QUOTED TEXT:
============

District accreditation teams went to schools where troops were deployed “expecting the worst … kids crying in the hallways” and frantic teachers, Calabria said. Instead, Baumholder and nearby Neubrücke Elementary received exceptional ratings.

Teachers, parents and students offered myriad explanations why the system worked, from the resilience of military children to extraordinary efforts by teachers and school administrators, to DODDS deployment programs instituted since the first Gulf War.

“With everything else in their lives turned upside down,” school routines imparted a sense of normalcy that helped students cope, said Frank O’Gara, DODDS spokesman.

“In the first Gulf War, we were learning,” O’Gara said. Then came deployments for the two Europe-based divisions to Bosnia and Kosovo, with DODDS developing deployment and crisis plans. The 2002 deployment to Bosnia created a core of teachers “who’d already been through it,” Calabria said.

Different wars

Martha Sommer, a fourth-grade teacher at Neubrücke Elementary, says she saw a big difference between the 1991 Gulf War, when she was a teacher at Ansbach Elementary, and the 2003-04 school year.

============

GIVEN INFORMATION:
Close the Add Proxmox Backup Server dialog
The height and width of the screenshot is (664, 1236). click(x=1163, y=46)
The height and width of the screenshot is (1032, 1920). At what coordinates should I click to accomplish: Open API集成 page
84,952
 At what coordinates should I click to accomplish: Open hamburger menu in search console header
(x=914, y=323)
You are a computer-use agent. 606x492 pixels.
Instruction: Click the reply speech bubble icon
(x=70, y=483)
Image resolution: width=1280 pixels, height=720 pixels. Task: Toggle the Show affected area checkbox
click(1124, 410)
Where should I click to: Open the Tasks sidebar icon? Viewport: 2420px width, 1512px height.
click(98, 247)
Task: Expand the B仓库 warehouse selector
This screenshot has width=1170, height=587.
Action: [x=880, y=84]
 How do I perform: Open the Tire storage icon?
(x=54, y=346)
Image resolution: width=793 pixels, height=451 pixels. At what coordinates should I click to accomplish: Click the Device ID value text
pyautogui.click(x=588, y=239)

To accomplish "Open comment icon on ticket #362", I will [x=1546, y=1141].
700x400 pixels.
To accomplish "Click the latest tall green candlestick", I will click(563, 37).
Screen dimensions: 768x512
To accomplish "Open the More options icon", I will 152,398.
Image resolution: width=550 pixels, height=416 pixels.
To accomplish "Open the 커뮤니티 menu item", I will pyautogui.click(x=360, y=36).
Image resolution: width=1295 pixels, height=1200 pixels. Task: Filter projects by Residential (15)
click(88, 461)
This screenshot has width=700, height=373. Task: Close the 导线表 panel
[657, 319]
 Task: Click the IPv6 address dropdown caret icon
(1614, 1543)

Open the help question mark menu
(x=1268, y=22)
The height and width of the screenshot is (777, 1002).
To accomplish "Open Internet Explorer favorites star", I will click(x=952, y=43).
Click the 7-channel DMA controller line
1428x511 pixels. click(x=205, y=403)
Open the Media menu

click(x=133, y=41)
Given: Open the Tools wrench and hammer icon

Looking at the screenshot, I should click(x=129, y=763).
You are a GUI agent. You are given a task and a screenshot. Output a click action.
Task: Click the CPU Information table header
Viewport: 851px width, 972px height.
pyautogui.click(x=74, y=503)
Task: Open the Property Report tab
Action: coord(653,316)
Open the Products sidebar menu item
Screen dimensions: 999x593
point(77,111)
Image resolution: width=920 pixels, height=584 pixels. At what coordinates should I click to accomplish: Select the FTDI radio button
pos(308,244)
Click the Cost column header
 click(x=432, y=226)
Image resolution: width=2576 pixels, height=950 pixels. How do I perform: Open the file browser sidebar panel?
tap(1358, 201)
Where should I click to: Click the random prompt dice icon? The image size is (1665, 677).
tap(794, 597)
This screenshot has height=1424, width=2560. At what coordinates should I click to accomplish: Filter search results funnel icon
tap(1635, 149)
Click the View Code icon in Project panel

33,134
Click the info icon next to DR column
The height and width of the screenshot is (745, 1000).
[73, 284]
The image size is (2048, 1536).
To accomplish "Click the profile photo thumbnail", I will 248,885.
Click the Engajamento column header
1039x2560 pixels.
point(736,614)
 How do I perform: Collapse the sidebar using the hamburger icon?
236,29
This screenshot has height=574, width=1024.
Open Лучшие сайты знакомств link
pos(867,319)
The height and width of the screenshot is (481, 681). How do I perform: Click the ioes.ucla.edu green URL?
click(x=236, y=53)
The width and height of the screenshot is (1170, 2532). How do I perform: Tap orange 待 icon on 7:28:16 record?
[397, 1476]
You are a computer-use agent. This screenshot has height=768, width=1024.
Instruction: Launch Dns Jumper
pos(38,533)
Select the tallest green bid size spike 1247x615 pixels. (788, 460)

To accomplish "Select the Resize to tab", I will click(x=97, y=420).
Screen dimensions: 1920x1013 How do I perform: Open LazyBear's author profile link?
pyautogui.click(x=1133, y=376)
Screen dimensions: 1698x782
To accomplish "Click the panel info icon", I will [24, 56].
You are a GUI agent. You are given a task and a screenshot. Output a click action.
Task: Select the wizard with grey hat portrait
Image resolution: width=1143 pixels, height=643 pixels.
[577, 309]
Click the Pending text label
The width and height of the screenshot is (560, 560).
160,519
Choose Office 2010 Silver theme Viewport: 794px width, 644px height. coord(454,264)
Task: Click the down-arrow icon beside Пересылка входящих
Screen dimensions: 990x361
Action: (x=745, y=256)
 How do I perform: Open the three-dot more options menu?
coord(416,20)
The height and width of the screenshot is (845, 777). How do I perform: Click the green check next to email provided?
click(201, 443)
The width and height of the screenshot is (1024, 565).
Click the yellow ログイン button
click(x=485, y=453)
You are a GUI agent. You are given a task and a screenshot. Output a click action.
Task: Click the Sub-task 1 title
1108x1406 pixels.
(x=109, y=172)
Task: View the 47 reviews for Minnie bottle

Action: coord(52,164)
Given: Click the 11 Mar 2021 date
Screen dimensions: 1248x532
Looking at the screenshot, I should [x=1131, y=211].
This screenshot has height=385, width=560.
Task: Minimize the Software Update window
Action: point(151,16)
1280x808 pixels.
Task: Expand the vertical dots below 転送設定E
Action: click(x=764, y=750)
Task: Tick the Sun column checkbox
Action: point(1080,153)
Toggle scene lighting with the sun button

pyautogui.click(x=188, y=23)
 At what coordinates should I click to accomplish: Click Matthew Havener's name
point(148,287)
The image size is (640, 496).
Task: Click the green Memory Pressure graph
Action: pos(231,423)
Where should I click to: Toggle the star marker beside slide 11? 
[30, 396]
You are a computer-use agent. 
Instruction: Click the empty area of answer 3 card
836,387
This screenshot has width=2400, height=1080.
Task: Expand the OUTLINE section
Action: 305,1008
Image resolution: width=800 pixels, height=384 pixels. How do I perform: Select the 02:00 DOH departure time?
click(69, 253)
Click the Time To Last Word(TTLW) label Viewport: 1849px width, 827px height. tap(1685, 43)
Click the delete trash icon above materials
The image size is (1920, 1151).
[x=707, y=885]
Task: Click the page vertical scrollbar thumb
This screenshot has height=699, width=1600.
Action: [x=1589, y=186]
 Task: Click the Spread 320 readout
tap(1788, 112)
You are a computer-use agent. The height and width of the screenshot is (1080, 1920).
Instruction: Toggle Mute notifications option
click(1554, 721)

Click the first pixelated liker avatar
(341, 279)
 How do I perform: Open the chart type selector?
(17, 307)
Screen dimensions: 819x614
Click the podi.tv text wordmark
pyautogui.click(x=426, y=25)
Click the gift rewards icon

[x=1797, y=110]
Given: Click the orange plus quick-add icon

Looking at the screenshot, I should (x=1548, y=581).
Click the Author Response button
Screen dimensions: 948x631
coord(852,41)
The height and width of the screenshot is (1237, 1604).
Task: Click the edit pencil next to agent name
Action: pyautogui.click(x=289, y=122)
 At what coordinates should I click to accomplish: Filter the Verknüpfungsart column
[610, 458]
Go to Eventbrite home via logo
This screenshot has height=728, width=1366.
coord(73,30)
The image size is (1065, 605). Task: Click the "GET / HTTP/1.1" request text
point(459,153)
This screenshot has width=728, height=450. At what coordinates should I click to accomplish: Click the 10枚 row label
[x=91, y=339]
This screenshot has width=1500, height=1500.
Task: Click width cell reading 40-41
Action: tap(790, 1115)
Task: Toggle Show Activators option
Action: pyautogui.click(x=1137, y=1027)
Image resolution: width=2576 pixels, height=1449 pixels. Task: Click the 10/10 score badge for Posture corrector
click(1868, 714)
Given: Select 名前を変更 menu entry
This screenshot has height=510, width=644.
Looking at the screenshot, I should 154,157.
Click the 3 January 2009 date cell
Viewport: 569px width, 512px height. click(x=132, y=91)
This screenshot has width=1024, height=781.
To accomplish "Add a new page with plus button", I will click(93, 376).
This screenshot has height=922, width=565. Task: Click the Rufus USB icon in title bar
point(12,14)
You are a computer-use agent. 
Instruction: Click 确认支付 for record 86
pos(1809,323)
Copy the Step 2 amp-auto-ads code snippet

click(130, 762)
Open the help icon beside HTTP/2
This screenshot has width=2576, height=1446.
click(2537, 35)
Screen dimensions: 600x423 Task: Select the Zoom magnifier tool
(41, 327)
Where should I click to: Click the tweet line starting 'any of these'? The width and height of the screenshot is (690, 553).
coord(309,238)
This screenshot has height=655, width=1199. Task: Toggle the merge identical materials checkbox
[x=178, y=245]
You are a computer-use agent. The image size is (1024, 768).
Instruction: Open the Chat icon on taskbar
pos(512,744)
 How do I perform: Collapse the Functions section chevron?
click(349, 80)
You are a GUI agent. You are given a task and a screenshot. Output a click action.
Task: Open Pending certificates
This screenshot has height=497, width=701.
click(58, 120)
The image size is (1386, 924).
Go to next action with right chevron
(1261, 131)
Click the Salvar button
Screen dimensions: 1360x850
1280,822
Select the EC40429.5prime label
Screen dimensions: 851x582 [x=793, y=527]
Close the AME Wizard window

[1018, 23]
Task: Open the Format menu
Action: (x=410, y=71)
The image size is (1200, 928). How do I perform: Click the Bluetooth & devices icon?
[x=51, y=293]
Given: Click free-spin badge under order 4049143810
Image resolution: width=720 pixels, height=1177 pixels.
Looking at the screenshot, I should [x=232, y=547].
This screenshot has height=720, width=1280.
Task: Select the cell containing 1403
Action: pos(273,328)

============

OBJECTIVE:
Answer these questions from the text on schools during troop deployments:
(a) Which two schools received exceptional ratings from the district accreditation teams?
(b) Who is named as the DODDS spokesman?
(c) At which school did Martha Sommer teach during the 1991 Gulf War?

WRITTEN ANSWER:
(a) Baumholder and Neubrücke Elementary
(b) Frank O'Gara
(c) Ansbach Elementary